Cid campeador

gomez-mont.JPGCon la designación de Fernando Gómez Mont como secretario de Gobernación, esperamos que ya por fin el presidente Calderón dé por terminada su larga y penosa jornada de duelo, durante la cual ha llenado de elogios la trayectoria y el carácter de Juan Camilo Mouriño, hasta elevarlo a icono del panismo y de la patria, así como en una especie de Cid Campeador que «seguirá ganando batallas después de muerto».

Es evidente el alto grado de confianza que había depositado Calderón en Mouriño y la lealtad con la que este último trabajó desde su posición en la Secretaría de Gobernación. Sin duda sufrió ataques gratuitos y otros bastante fundamentados. Podemos creer que tuvo algunos logros en sus tareas, por supuesto, pero de ahí a convertirlo en prócer de la patria hay mucho trecho.

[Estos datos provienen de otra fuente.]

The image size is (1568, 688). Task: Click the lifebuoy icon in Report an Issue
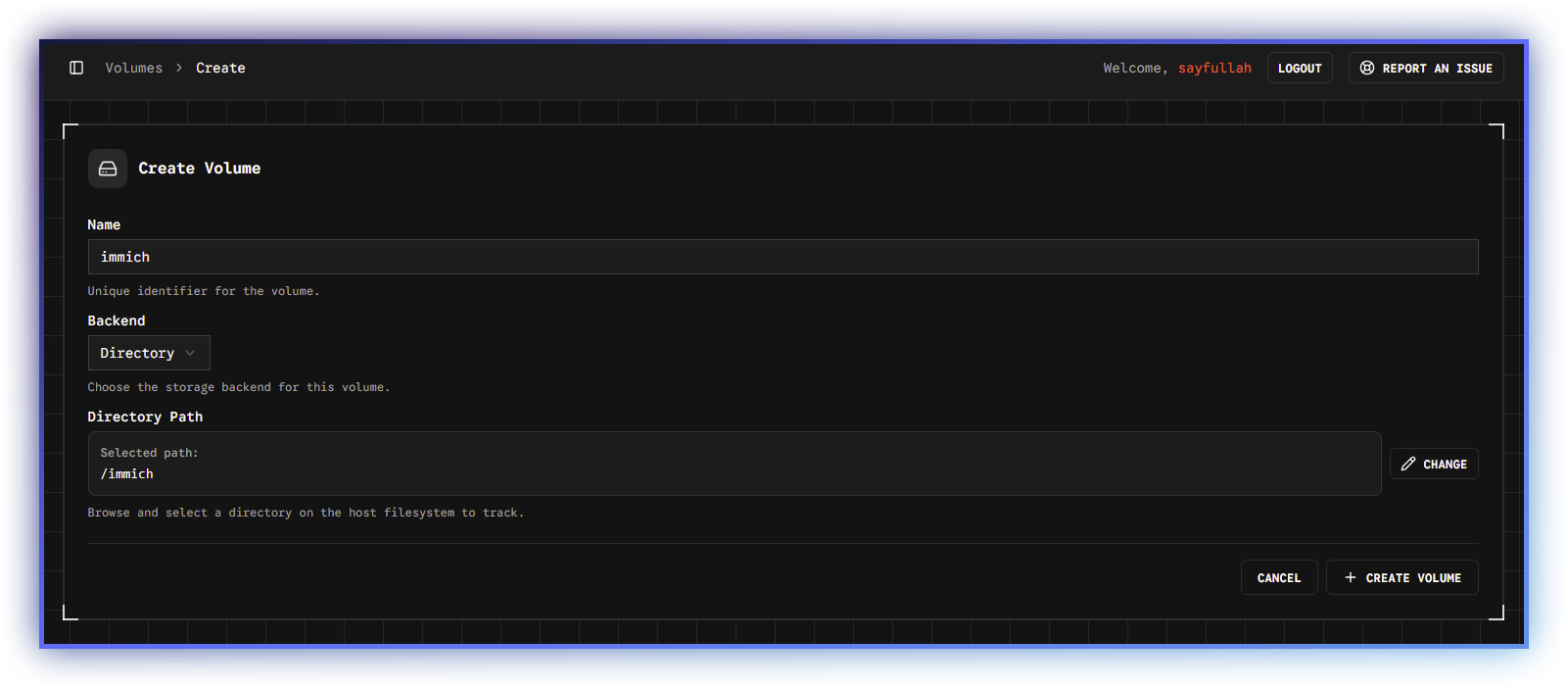(x=1367, y=68)
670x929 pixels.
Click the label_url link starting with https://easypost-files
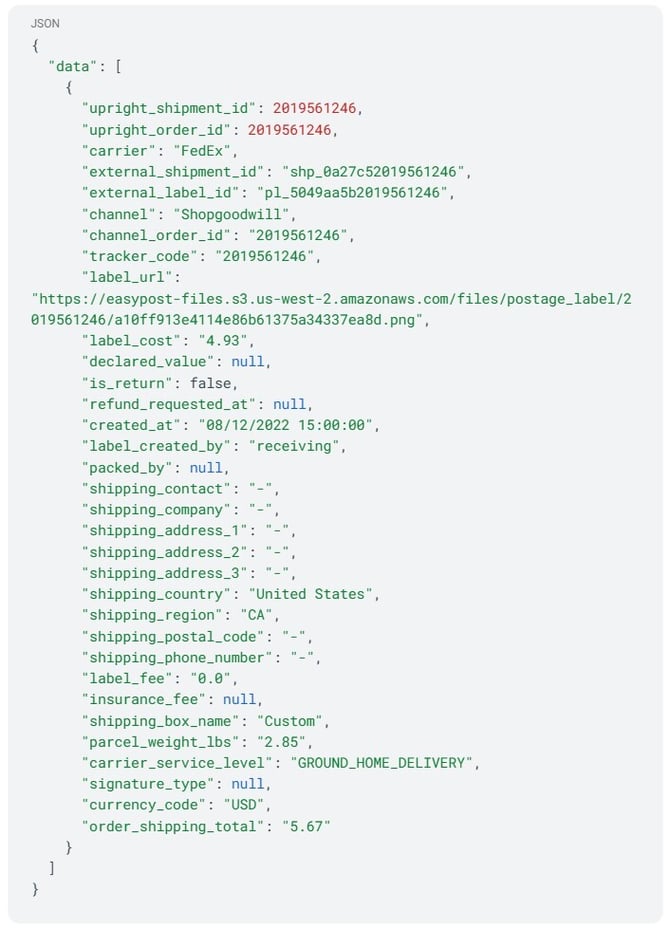331,298
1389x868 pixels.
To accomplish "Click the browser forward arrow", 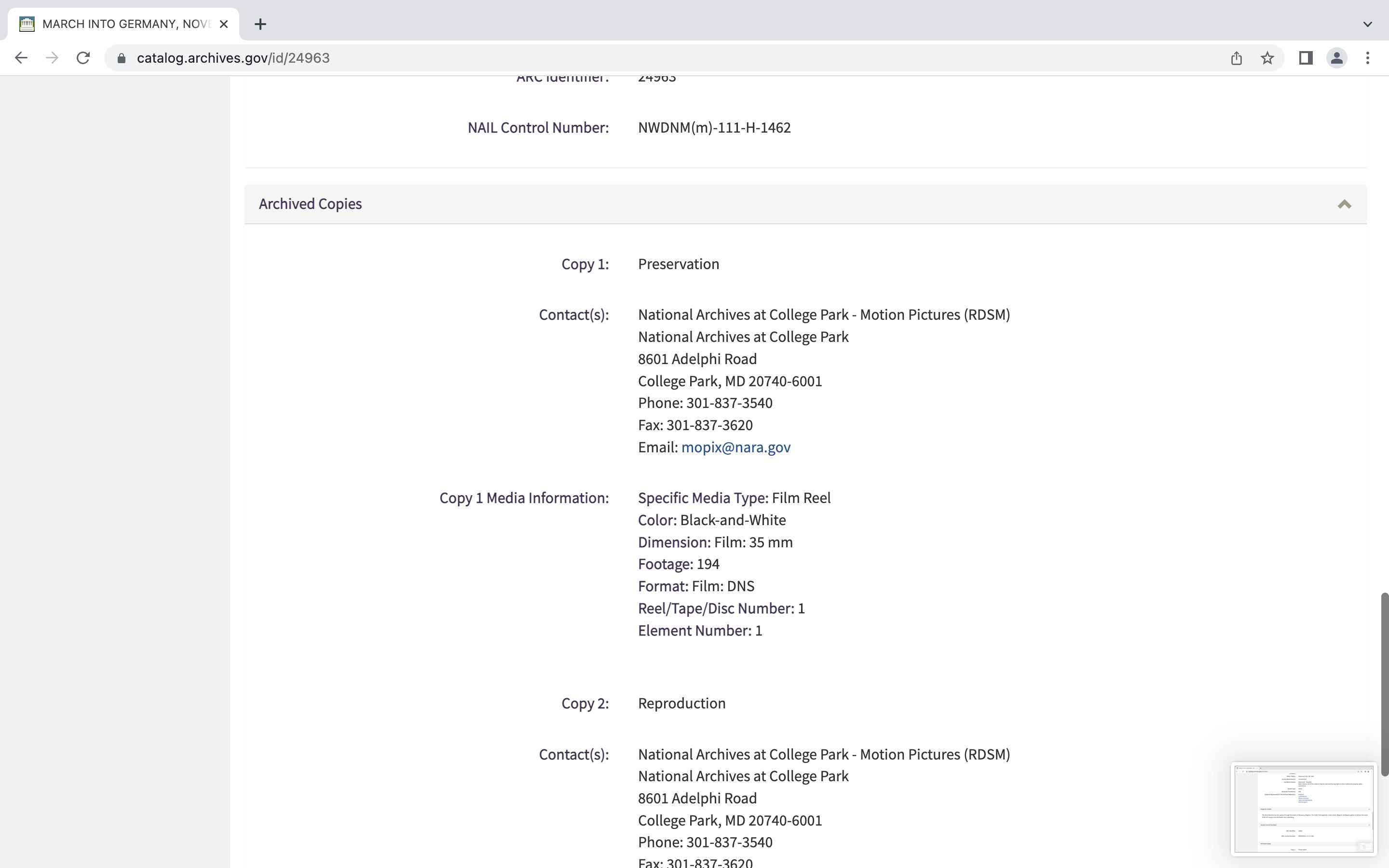I will tap(52, 58).
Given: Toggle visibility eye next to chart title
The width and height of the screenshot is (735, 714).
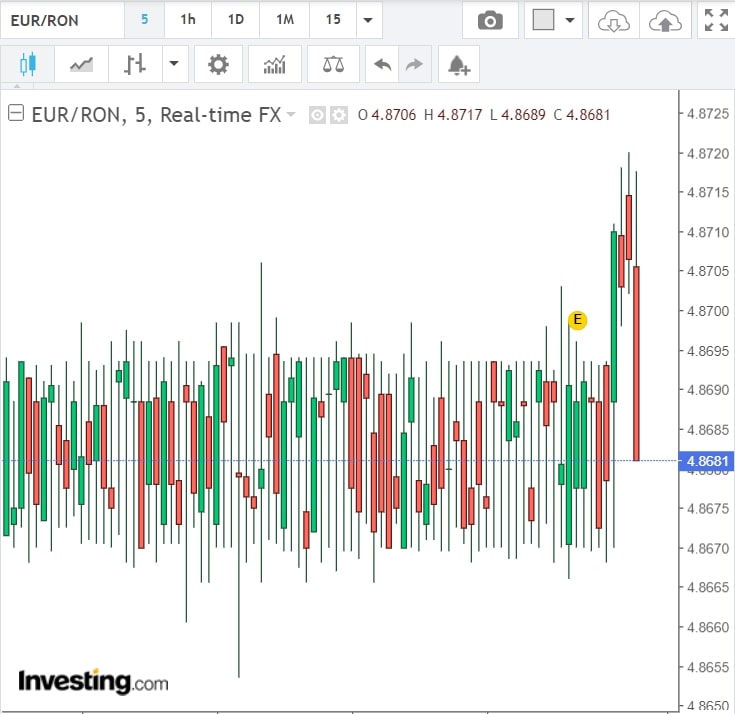Looking at the screenshot, I should [317, 115].
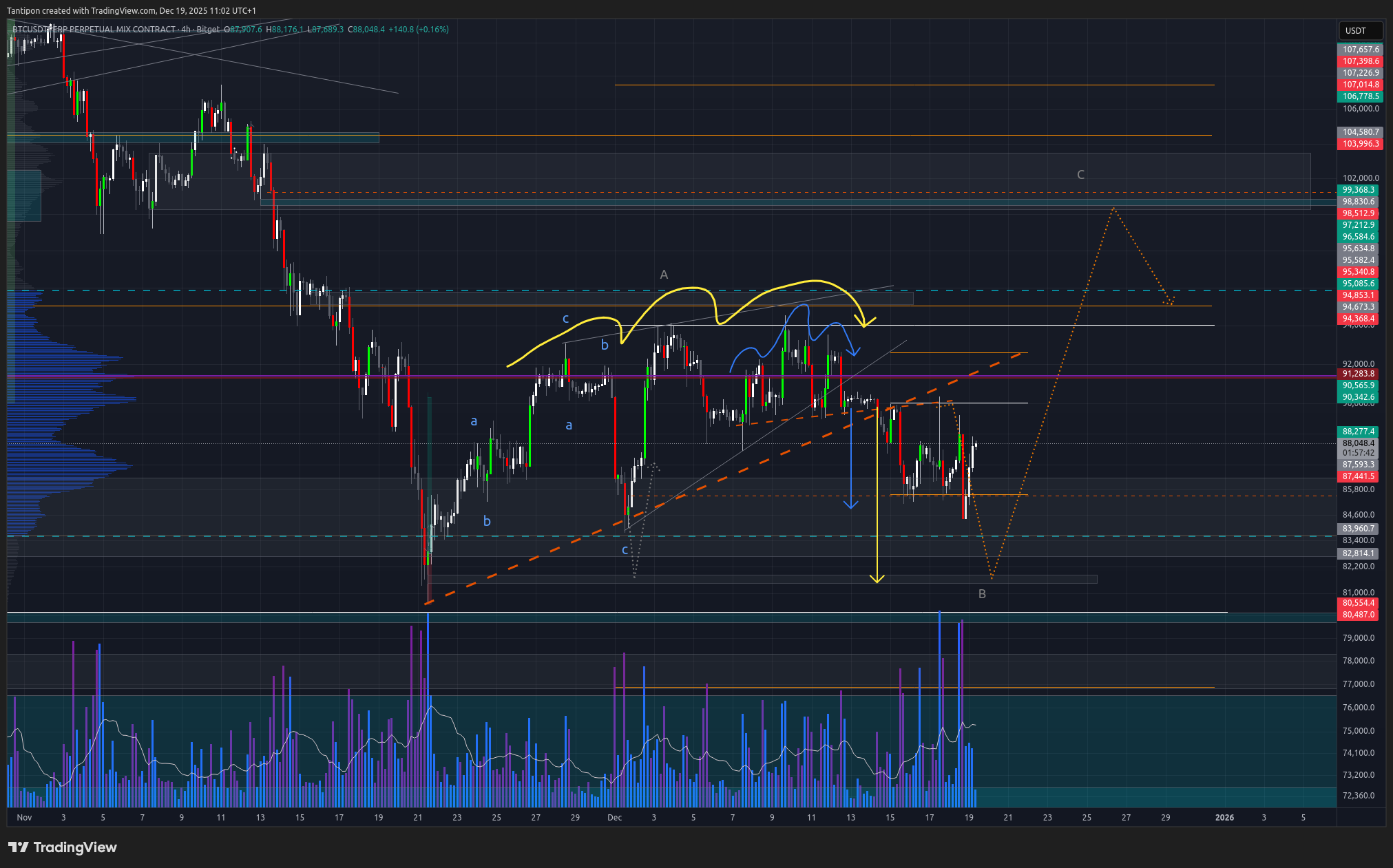This screenshot has width=1393, height=868.
Task: Select the gray wave label C in the upper zone
Action: click(1080, 175)
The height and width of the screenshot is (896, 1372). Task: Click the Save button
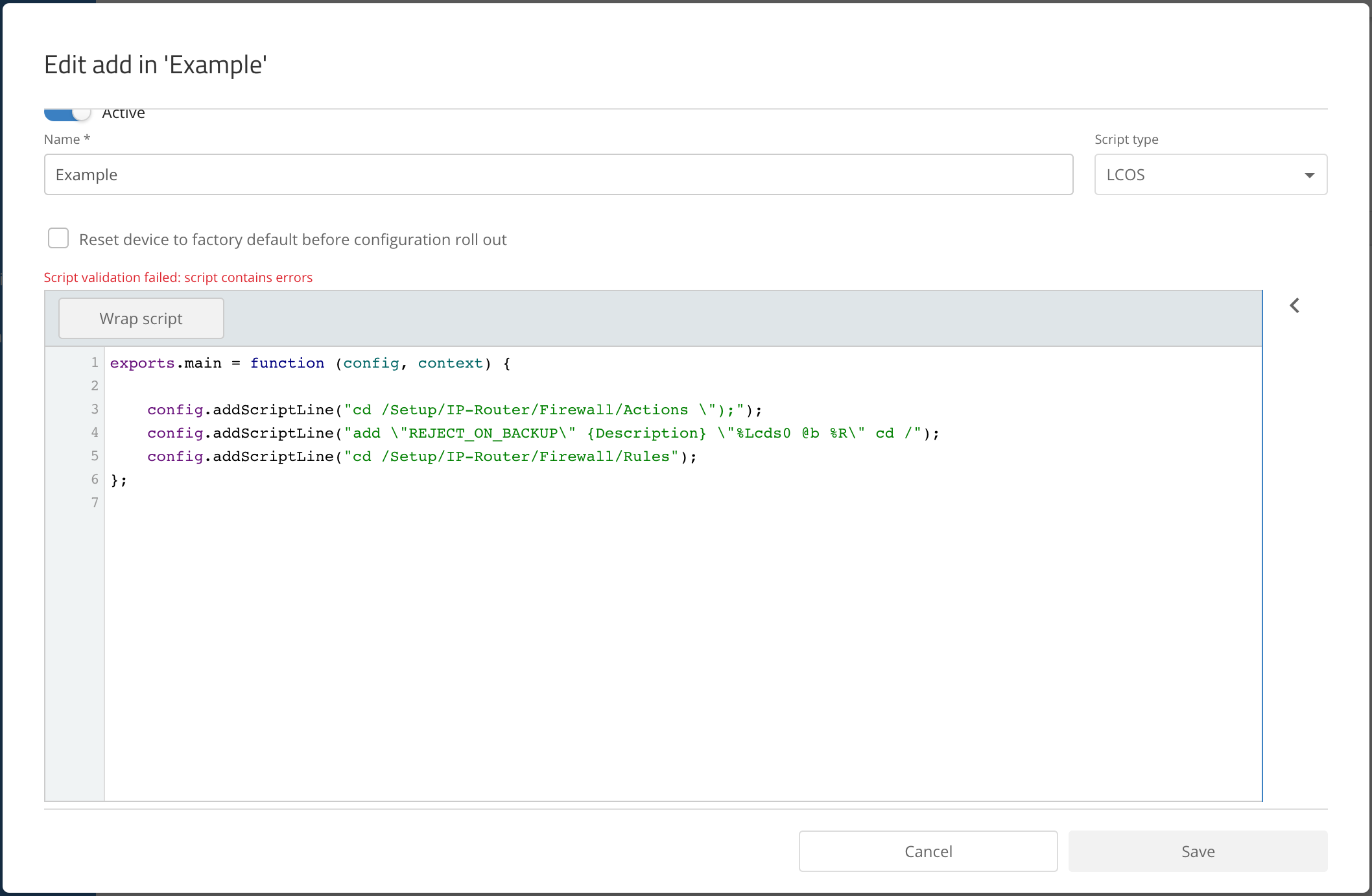tap(1198, 851)
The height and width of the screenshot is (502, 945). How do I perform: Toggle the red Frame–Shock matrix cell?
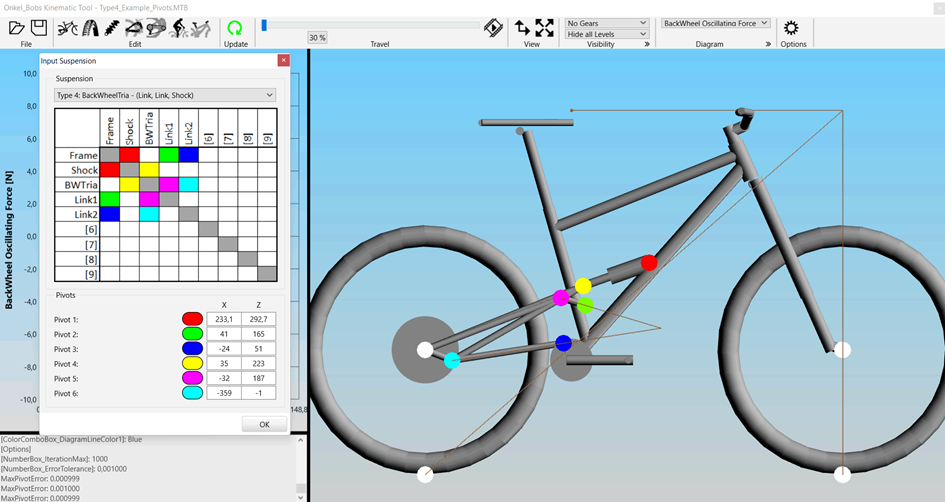(x=129, y=155)
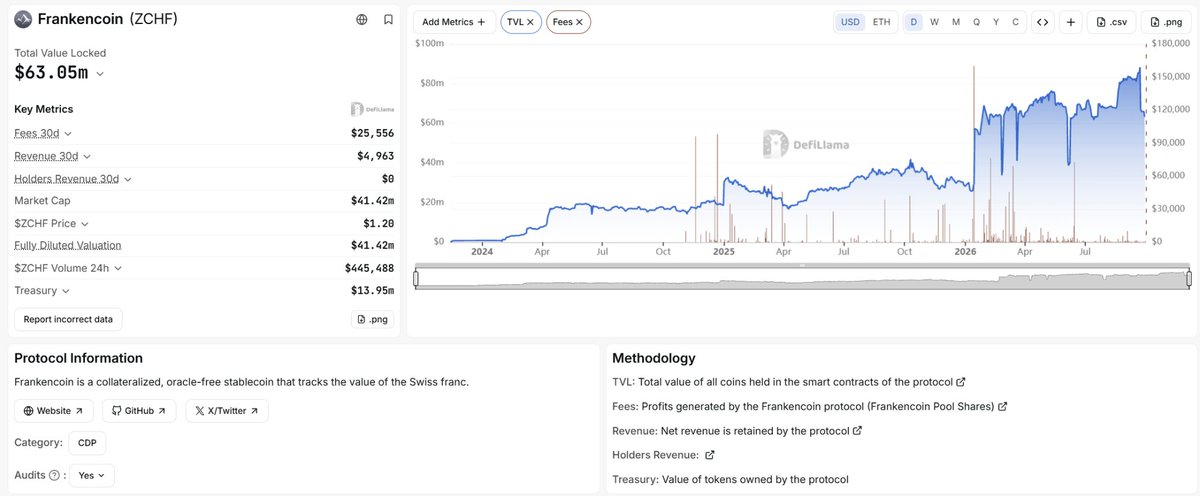The height and width of the screenshot is (496, 1200).
Task: Open external link icon beside Holders Revenue methodology
Action: (x=710, y=455)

Del otro lado, están las voces que, convirtiéndose en abogados de los automovilistas y peatones que murieron por el avionazo, se lamentan de que no tuvieran un funeral de Estado como el de Mouriño y sus colaboradores. ¿A cuénta de qué y para qué? El de ellos sí fue, desde donde quieran verlo, un lamentable accidente, aun en el caso que se llegara a demostrar que hubo un atentado contra el avión donde viajaban Mouriño y Vasconcelos. Estuvieron en el lugar y la hora equivocados. Y ahora lo que procede es que se les pague una justa indemnización por su pérdida, que a final de cuentas nunca podrá ser reparada. Estas víctimas estaban fuera de la esfera pública del poder, no eran personajes «destacados» en ninguna disciplina; eran, como muchos de nosotros, personas normales, que trabajan en el día a día; algunos quizá héroes anónimos, ejemplo familiar, entrañables amigos. Personas que, como la mayoría de nosotros, sólo aspiran a tener en su funeral a sus seres queridos.

Los llaman «víctimas inocentes», cuando en realidad todos, los que iban sobre el avión y los que estaban en tierra, deben ser considerados «inocentes», a menos de que se compruebe que todos los que estaban en la aeronave eran kamikazes.

En todo caso, si hubiera sido un atentado, tampoco podría entonces culparse a los ocupantes del avión. Y si hubiera culpabilidad en el piloto, nadie podría decir que lo hizo con la intención de afectar a la gente en tierra.

Así, vemos los excesos de uno y otro lado. Entendemos los exabruptos causados por el dolor de la pérdida, pero el presidente debe actuar con mayor serenidad y abandonar su papel de apesadumbrado deudo.